Riven Tides Promised Shark, Delivered Guppy

Riven Tides promised a new large ARC enemy, but what players got instead floats gracefully down to the ground, shoots some lightning, then floats away again a few times. The creature requires heavy hitting to take down, but it is not striking, impressive, or interesting, basically an ARC catfish that looks bigger in screenshots than it actually plays. A person has to wonder whether the development team ran out of budget or just lost interest halfway through.

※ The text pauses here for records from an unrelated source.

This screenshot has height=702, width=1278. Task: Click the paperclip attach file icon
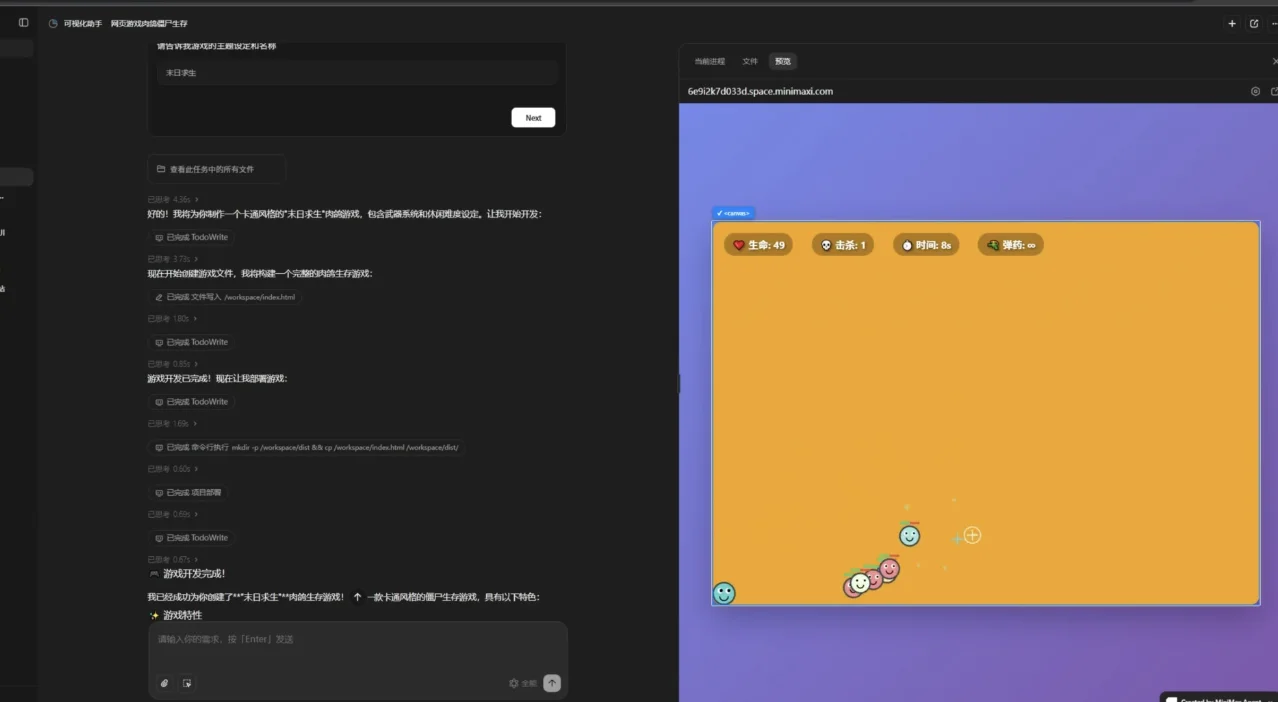point(165,683)
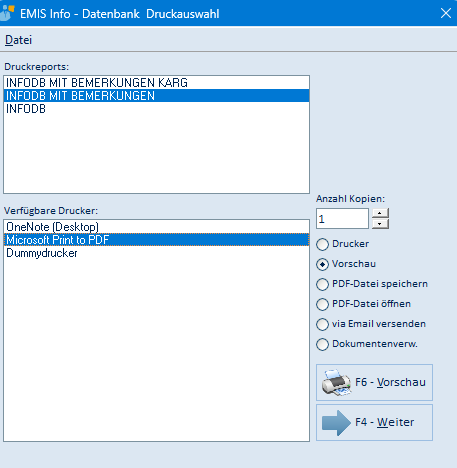Close the Druckauswahl dialog window

(446, 13)
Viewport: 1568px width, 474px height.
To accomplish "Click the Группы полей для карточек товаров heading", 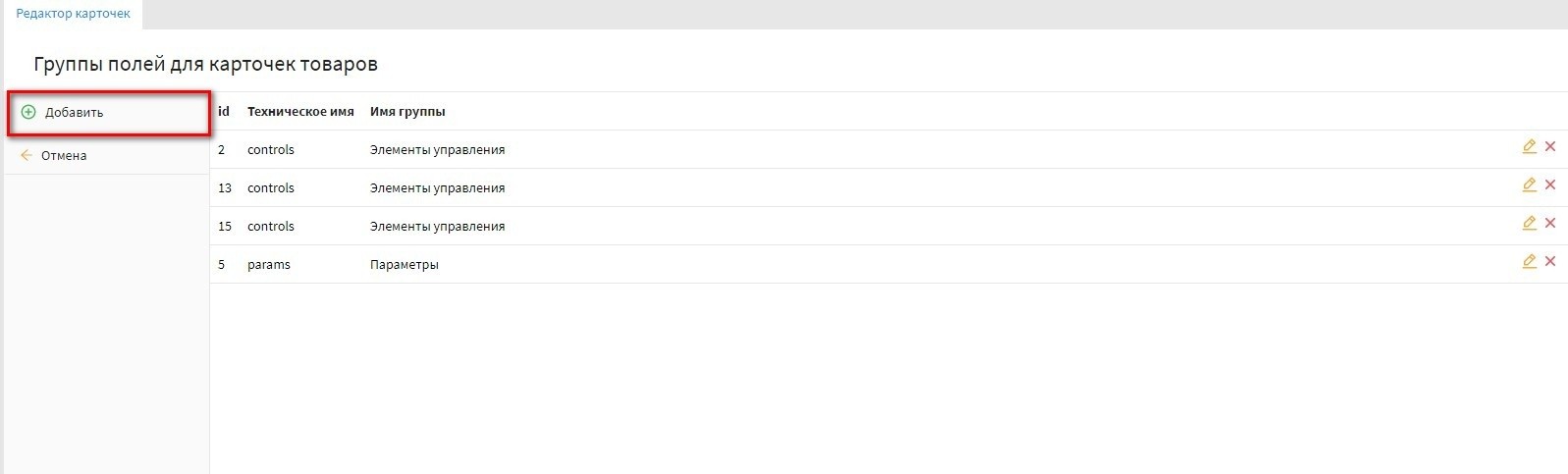I will [206, 65].
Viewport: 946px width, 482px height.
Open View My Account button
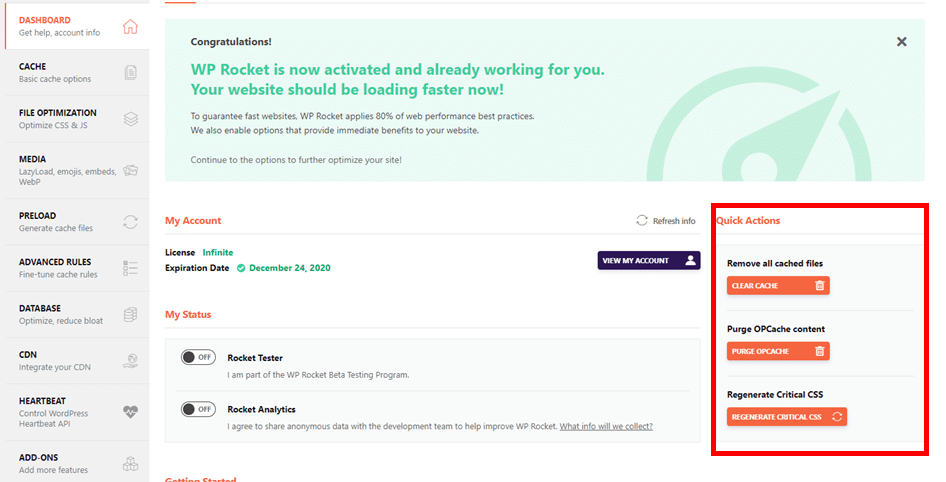[x=648, y=260]
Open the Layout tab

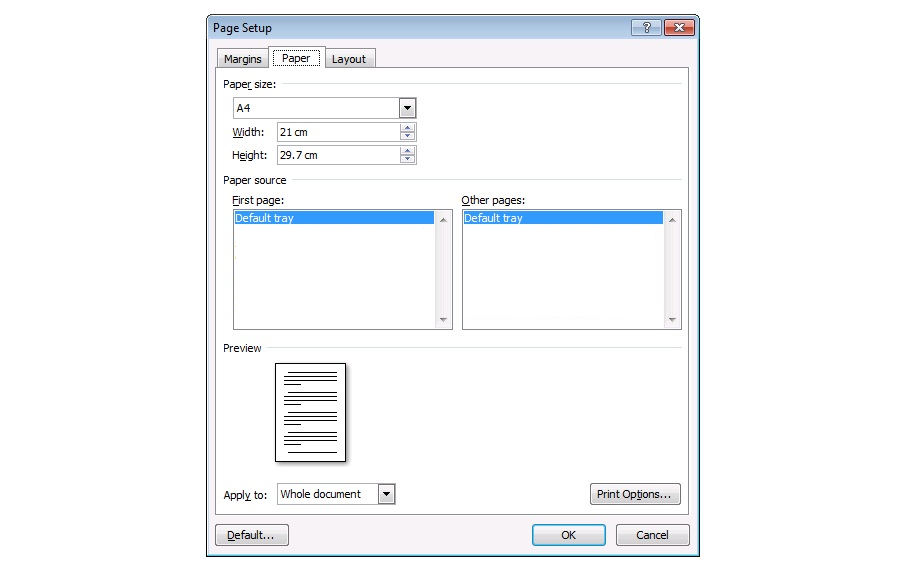pyautogui.click(x=349, y=59)
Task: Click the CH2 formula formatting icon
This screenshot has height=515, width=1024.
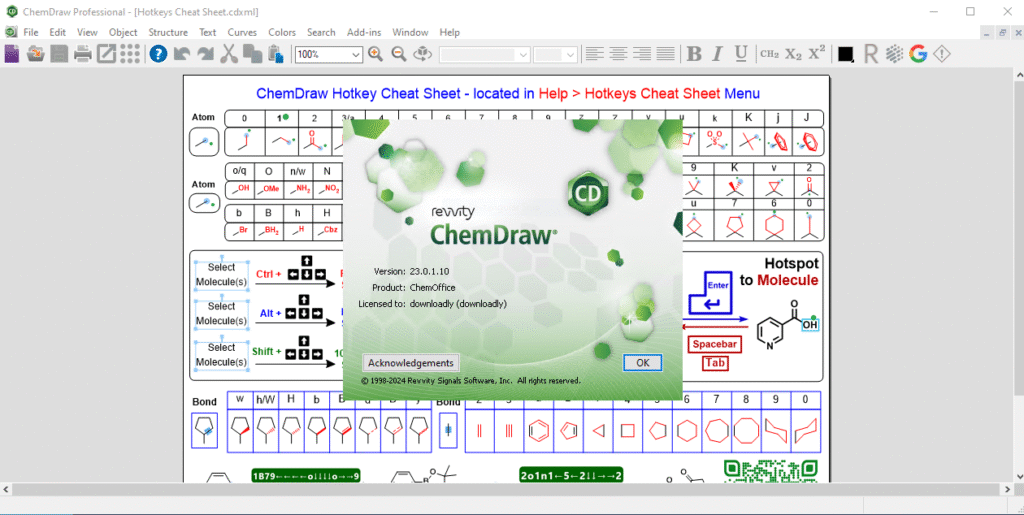Action: (769, 54)
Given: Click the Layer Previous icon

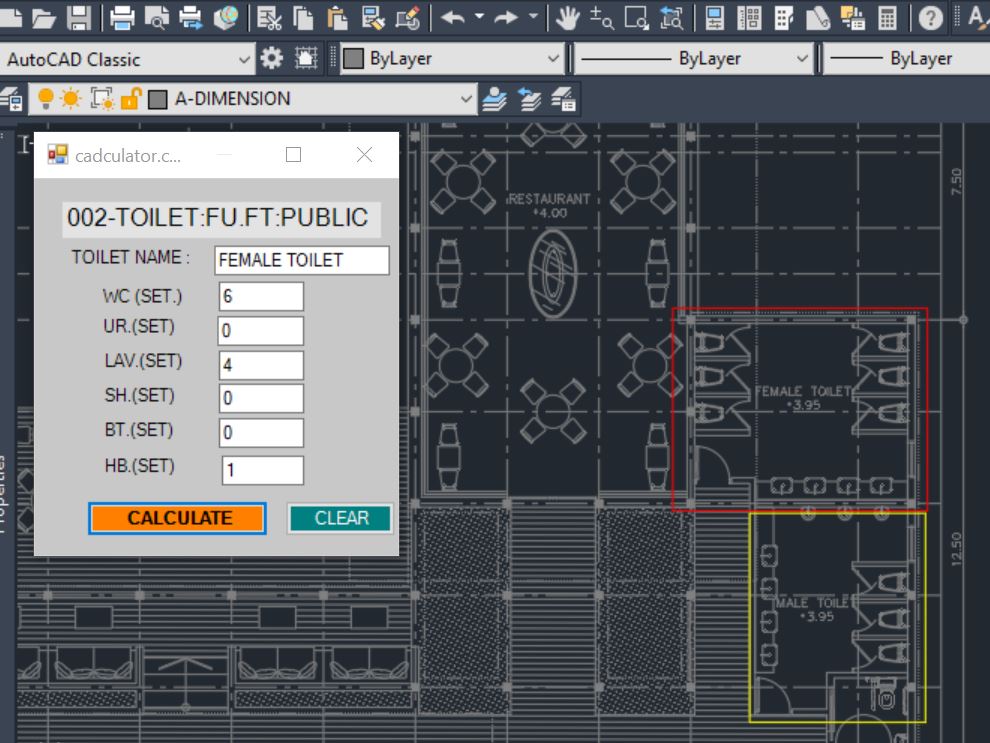Looking at the screenshot, I should tap(529, 98).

Riven Tides also introduced a new map condition called Beachcombing, which plays like a treasure-hunting minigame rather than a meaningful gameplay twist. The roadmap graphic published months ago promised a new map condition, but Beachcombing feels like a downgrade compared to earlier minor conditions. Arc Raiders’ new quests tied to Riven Tides come across as extremely simple, hand-held, and mundane tasks, nothing meaty or challenging for veteran players.

Riven Tides Giveth Repair, Taketh Durability

The patch notes for Riven Tides dropped today, revealing some positive changes like weapons now repairing somewhat when upgraded, which never made sense before. But the notes also unveiled some awful changes that left the community scratching their heads. Cheaper weapons now break much faster than high-tier weapons, which hurts low economy players who rely on affordable loadouts, basically the bulk of the player base.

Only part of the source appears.